*** Document segment ***
Tuesday, August 11, 2020

The fine art of making memories



i recently read an interesting article on time and the pandemic. many people feel time slipping away from them without a trace. the article  ventured the thought: without memories, our lives empty. we create time when we create memories. tough to do locked in your house with an uniterrupted flow of magazines, television, bickering with your kids. oddly, memories created by change, anxiety through contact with other people, failures in the world. nothing risked, nothing gained. 

and this set me to thinking: if i don't keep making memories, i get obsessed by old ones, and that can feel like death, ie. life over, everything passed. how do i escape this, sitting in my tower, waiting for lightning. (last night it didn't reach me, all the thunder in the distance to the east). if i didn't get a fire, at least i got a magnificent rainbow. is that enough? i have been watching movies by two film-makers who stir my thoughts and emotions: woody allen and ingmar bergmann. 

i started with woody, not just for the laughs, but for the career. it gave me lots to think about. (do thoughts create memories? can they do it on their own? i doubt it.) i found myself moving and talking like his main character. i put a new voice in my head to drown out the negative voices often obsessing me. replacement may be one way of dislodging old memories. i become someone else. not all his movies worked this way. the early ones too much slapstick and shtick. long ago i though Bananas funny. now it seemed labored. and one i thought awful in the past, stardust memories i now think his best. 

as for bergmann, i'm again obsessed with his carrer. once i watched almost everything he made. now i have to pick and choose, avoiding the silly comedies or the really grim ones like hour of the wolf and shame, searching for the positive in smiles of a summer night and wild strawberries. when  i was very little, four years old, a member of my father's congregation owned the local movie theater. i could walk in and watch them anytime i wanted, which i did. i remember sitting in the aisle and watching the prince and the pauper. essentially, they created my identity and watching films now, i put myself back in time. 

are these new memories or merely visits to old ones? can i look back the next day and still feel i've experienced time? maybe not. last winter i spent two and a half months in mexico. during travel i don't get depressed, so many new scenes and people, museums and art, crowded together, i'm full of change and the unexpected. i don't sit around wishing i were somewhere else, which can be the knife in the heart of solitude. 

travel a bit like high school where my memories dominated by the anxieties of changing hormones, trying to fit in, embarrassment at school dances, fights before class, constant change and the unmanageable. memories most created when life out of my control. true, i ache to have everything under control. like most people i crave security. alas, the security of the zoo and prison not very satisfying. i only experience an accumulation of being through change.
*** End of Document segment ***
Explore the material:
(1) Translate this sentence from the blog post on making memories into Spanish: "last winter i spent two and a half months in mexico."
(2) Answer these questions from the blog post on making memories.
(a) Which two film-makers does the writer name as having been watched lately?
(b) How old was the writer when a member of the father's congregation owned the local movie theater?
(c) How long did the writer spend in Mexico last winter?
(3) Reproduce the part of the blog post on making memories between "i recently read" and "risked, nothing gained.", inclusive.
*** Given records ***
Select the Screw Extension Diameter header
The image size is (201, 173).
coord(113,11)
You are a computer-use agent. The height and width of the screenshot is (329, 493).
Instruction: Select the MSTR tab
*** End of Given records ***
*** Given records ***
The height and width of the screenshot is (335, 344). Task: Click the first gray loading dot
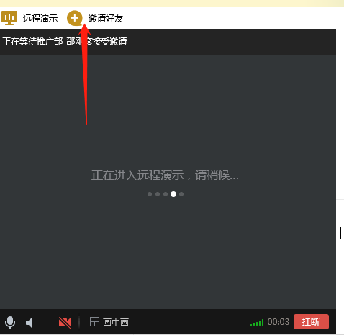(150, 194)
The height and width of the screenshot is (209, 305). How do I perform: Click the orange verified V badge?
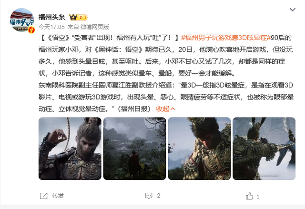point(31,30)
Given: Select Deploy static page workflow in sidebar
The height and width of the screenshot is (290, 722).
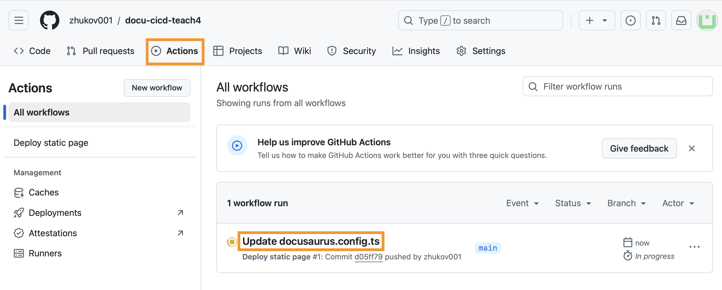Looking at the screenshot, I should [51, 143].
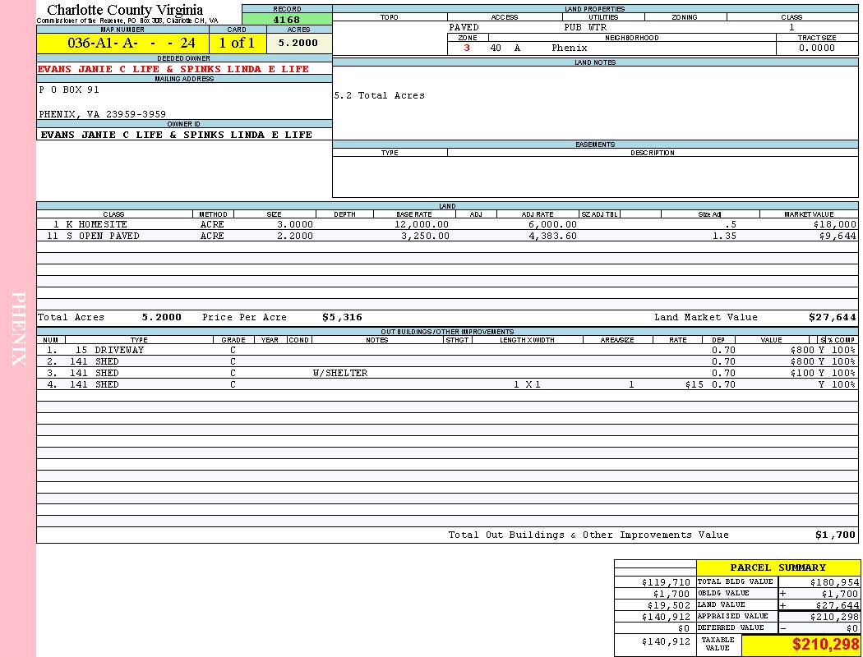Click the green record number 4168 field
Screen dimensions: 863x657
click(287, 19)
*** End of Given records ***
*** Given records ***
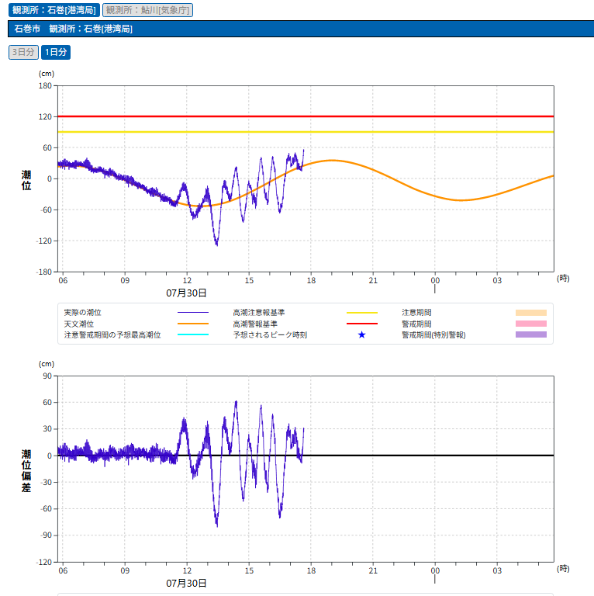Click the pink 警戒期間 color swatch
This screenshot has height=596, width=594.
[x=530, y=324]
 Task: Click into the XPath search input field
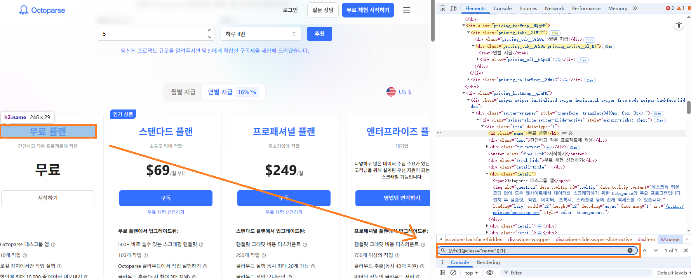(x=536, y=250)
*** End of Given records ***
Solution list:
(1) El invierno pasado pasé dos meses y medio en México.

(2)
(a) Woody Allen and Ingmar Bergmann
(b) Four years old
(c) Two and a half months

(3)
i recently read an interesting article on time and the pandemic. many people feel time slipping away from them without a trace. the article  ventured the thought: without memories, our lives empty. we create time when we create memories. tough to do locked in your house with an uniterrupted flow of magazines, television, bickering with your kids. oddly, memories created by change, anxiety through contact with other people, failures in the world. nothing risked, nothing gained.